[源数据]

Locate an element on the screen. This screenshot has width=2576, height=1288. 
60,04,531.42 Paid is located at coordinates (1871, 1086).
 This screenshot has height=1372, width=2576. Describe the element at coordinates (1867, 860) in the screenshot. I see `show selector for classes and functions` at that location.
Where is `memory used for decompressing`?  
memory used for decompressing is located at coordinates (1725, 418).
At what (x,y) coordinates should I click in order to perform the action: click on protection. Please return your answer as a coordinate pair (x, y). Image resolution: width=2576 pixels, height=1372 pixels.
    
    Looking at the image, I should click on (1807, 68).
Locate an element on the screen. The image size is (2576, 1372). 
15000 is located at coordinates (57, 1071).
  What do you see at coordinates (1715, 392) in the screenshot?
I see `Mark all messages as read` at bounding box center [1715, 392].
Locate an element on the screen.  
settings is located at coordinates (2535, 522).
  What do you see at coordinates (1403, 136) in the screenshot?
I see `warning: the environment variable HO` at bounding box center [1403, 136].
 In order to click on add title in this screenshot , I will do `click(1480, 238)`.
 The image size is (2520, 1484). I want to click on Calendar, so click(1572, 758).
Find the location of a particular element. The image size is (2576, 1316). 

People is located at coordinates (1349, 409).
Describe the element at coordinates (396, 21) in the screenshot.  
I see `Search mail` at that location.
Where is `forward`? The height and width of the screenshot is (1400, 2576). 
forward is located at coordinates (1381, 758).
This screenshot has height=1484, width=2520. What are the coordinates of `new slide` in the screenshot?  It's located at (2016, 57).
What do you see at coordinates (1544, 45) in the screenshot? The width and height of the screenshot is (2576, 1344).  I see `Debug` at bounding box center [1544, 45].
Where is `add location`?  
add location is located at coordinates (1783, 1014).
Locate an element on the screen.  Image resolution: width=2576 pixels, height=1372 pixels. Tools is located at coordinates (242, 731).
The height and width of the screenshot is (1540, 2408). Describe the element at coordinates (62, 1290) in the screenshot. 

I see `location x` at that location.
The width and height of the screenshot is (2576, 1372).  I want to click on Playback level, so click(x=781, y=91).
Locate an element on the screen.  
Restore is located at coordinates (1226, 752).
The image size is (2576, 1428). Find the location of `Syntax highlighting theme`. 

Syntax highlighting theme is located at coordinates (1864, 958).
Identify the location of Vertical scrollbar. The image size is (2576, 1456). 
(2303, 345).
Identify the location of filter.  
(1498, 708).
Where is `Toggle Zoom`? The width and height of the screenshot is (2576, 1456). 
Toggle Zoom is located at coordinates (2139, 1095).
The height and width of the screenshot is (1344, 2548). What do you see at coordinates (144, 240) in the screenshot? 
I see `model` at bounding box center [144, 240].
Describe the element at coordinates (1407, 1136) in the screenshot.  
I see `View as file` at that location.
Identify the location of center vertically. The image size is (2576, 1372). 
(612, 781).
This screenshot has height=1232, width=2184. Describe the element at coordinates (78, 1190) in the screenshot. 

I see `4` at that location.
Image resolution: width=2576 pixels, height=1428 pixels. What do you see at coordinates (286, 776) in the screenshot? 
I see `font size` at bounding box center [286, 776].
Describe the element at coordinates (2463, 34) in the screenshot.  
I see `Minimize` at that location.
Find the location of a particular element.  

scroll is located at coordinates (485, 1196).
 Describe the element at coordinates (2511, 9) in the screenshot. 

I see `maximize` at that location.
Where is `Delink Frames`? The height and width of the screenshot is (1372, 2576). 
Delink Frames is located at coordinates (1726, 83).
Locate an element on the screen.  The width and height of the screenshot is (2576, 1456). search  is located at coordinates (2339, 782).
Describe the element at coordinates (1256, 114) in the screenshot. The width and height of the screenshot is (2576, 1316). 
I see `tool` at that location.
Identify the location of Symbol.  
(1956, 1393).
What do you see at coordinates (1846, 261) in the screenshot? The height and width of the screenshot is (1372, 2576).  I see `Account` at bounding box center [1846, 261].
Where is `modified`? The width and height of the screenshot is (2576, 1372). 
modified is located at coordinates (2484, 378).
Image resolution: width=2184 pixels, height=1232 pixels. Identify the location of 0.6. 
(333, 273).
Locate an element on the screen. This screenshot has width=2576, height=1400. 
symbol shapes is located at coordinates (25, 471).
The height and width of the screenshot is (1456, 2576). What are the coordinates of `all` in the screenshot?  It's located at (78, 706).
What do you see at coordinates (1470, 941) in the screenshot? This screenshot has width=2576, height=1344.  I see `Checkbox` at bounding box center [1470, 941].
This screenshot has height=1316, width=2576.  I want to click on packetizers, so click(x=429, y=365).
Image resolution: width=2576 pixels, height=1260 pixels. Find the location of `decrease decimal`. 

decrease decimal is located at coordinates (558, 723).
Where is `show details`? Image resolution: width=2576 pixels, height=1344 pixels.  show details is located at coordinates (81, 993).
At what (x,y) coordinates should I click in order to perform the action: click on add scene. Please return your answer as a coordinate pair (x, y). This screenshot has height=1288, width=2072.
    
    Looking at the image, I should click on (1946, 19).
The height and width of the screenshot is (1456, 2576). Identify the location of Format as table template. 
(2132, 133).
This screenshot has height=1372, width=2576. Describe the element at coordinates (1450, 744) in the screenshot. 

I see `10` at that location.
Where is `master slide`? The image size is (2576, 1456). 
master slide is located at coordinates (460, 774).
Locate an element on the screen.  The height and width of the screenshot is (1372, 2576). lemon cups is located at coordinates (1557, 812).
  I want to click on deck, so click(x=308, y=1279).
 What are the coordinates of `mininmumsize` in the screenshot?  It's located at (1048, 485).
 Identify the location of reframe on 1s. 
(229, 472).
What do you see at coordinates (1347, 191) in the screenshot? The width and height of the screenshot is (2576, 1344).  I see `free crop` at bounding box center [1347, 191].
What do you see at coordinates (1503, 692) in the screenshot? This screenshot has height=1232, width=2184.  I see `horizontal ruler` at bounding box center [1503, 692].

§ 任务说明:
把上面的全部条目一字不差地重写一遍。

§ 本题答复:
Locate an element on the screen. This screenshot has width=2576, height=1288. 
60,04,531.42 Paid is located at coordinates (1871, 1086).
 This screenshot has height=1372, width=2576. Describe the element at coordinates (1867, 860) in the screenshot. I see `show selector for classes and functions` at that location.
Where is `memory used for decompressing`?  
memory used for decompressing is located at coordinates (1725, 418).
At what (x,y) coordinates should I click in order to perform the action: click on protection. Please return your answer as a coordinate pair (x, y). Image resolution: width=2576 pixels, height=1372 pixels.
    
    Looking at the image, I should click on (1807, 68).
Locate an element on the screen. The image size is (2576, 1372). 
15000 is located at coordinates (57, 1071).
  What do you see at coordinates (1715, 392) in the screenshot?
I see `Mark all messages as read` at bounding box center [1715, 392].
Locate an element on the screen.  
settings is located at coordinates (2535, 522).
  What do you see at coordinates (1403, 136) in the screenshot?
I see `warning: the environment variable HO` at bounding box center [1403, 136].
 In order to click on add title in this screenshot , I will do `click(1480, 238)`.
 The image size is (2520, 1484). I want to click on Calendar, so click(1572, 758).
Find the location of a particular element. The image size is (2576, 1316). 

People is located at coordinates (1349, 409).
Describe the element at coordinates (396, 21) in the screenshot.  
I see `Search mail` at that location.
Where is `forward`? The height and width of the screenshot is (1400, 2576). 
forward is located at coordinates (1381, 758).
This screenshot has height=1484, width=2520. What are the coordinates of `new slide` in the screenshot?  It's located at (2016, 57).
What do you see at coordinates (1544, 45) in the screenshot? The width and height of the screenshot is (2576, 1344).  I see `Debug` at bounding box center [1544, 45].
Where is `add location`?  
add location is located at coordinates (1783, 1014).
Locate an element on the screen.  Image resolution: width=2576 pixels, height=1372 pixels. Tools is located at coordinates (242, 731).
The height and width of the screenshot is (1540, 2408). Describe the element at coordinates (62, 1290) in the screenshot. 

I see `location x` at that location.
The width and height of the screenshot is (2576, 1372).  I want to click on Playback level, so click(x=781, y=91).
Locate an element on the screen.  
Restore is located at coordinates (1226, 752).
The image size is (2576, 1428). Find the location of `Syntax highlighting theme`. 

Syntax highlighting theme is located at coordinates (1864, 958).
Identify the location of Vertical scrollbar. The image size is (2576, 1456). 
(2303, 345).
Identify the location of filter.  
(1498, 708).
Where is `Toggle Zoom`? The width and height of the screenshot is (2576, 1456). 
Toggle Zoom is located at coordinates (2139, 1095).
The height and width of the screenshot is (1344, 2548). What do you see at coordinates (144, 240) in the screenshot? 
I see `model` at bounding box center [144, 240].
Describe the element at coordinates (1407, 1136) in the screenshot.  
I see `View as file` at that location.
Identify the location of center vertically. The image size is (2576, 1372). 
(612, 781).
This screenshot has height=1232, width=2184. Describe the element at coordinates (78, 1190) in the screenshot. 

I see `4` at that location.
Image resolution: width=2576 pixels, height=1428 pixels. What do you see at coordinates (286, 776) in the screenshot? 
I see `font size` at bounding box center [286, 776].
Describe the element at coordinates (2463, 34) in the screenshot.  
I see `Minimize` at that location.
Find the location of a particular element.  

scroll is located at coordinates (485, 1196).
 Describe the element at coordinates (2511, 9) in the screenshot. 

I see `maximize` at that location.
Where is `Delink Frames`? The height and width of the screenshot is (1372, 2576). 
Delink Frames is located at coordinates (1726, 83).
Locate an element on the screen.  The width and height of the screenshot is (2576, 1456). search  is located at coordinates (2339, 782).
Describe the element at coordinates (1256, 114) in the screenshot. The width and height of the screenshot is (2576, 1316). 
I see `tool` at that location.
Identify the location of Symbol.  
(1956, 1393).
What do you see at coordinates (1846, 261) in the screenshot? The height and width of the screenshot is (1372, 2576).  I see `Account` at bounding box center [1846, 261].
Where is `modified`? The width and height of the screenshot is (2576, 1372). 
modified is located at coordinates (2484, 378).
Image resolution: width=2184 pixels, height=1232 pixels. Identify the location of 0.6. 
(333, 273).
Locate an element on the screen. This screenshot has width=2576, height=1400. 
symbol shapes is located at coordinates (25, 471).
The height and width of the screenshot is (1456, 2576). What are the coordinates of `all` in the screenshot?  It's located at (78, 706).
What do you see at coordinates (1470, 941) in the screenshot? This screenshot has width=2576, height=1344.  I see `Checkbox` at bounding box center [1470, 941].
This screenshot has height=1316, width=2576.  I want to click on packetizers, so click(x=429, y=365).
Image resolution: width=2576 pixels, height=1260 pixels. Find the location of `decrease decimal`. 

decrease decimal is located at coordinates (558, 723).
Where is `show details`? Image resolution: width=2576 pixels, height=1344 pixels.  show details is located at coordinates (81, 993).
At what (x,y) coordinates should I click in order to perform the action: click on add scene. Please return your answer as a coordinate pair (x, y). This screenshot has height=1288, width=2072.
    
    Looking at the image, I should click on (1946, 19).
The height and width of the screenshot is (1456, 2576). Identify the location of Format as table template. 
(2132, 133).
This screenshot has height=1372, width=2576. Describe the element at coordinates (1450, 744) in the screenshot. 

I see `10` at that location.
Where is `master slide`? The image size is (2576, 1456). 
master slide is located at coordinates (460, 774).
Locate an element on the screen.  The height and width of the screenshot is (1372, 2576). lemon cups is located at coordinates (1557, 812).
  I want to click on deck, so click(x=308, y=1279).
 What are the coordinates of `mininmumsize` in the screenshot?  It's located at (1048, 485).
 Identify the location of reframe on 1s. 
(229, 472).
What do you see at coordinates (1347, 191) in the screenshot? The width and height of the screenshot is (2576, 1344).  I see `free crop` at bounding box center [1347, 191].
What do you see at coordinates (1503, 692) in the screenshot? This screenshot has height=1232, width=2184.  I see `horizontal ruler` at bounding box center [1503, 692].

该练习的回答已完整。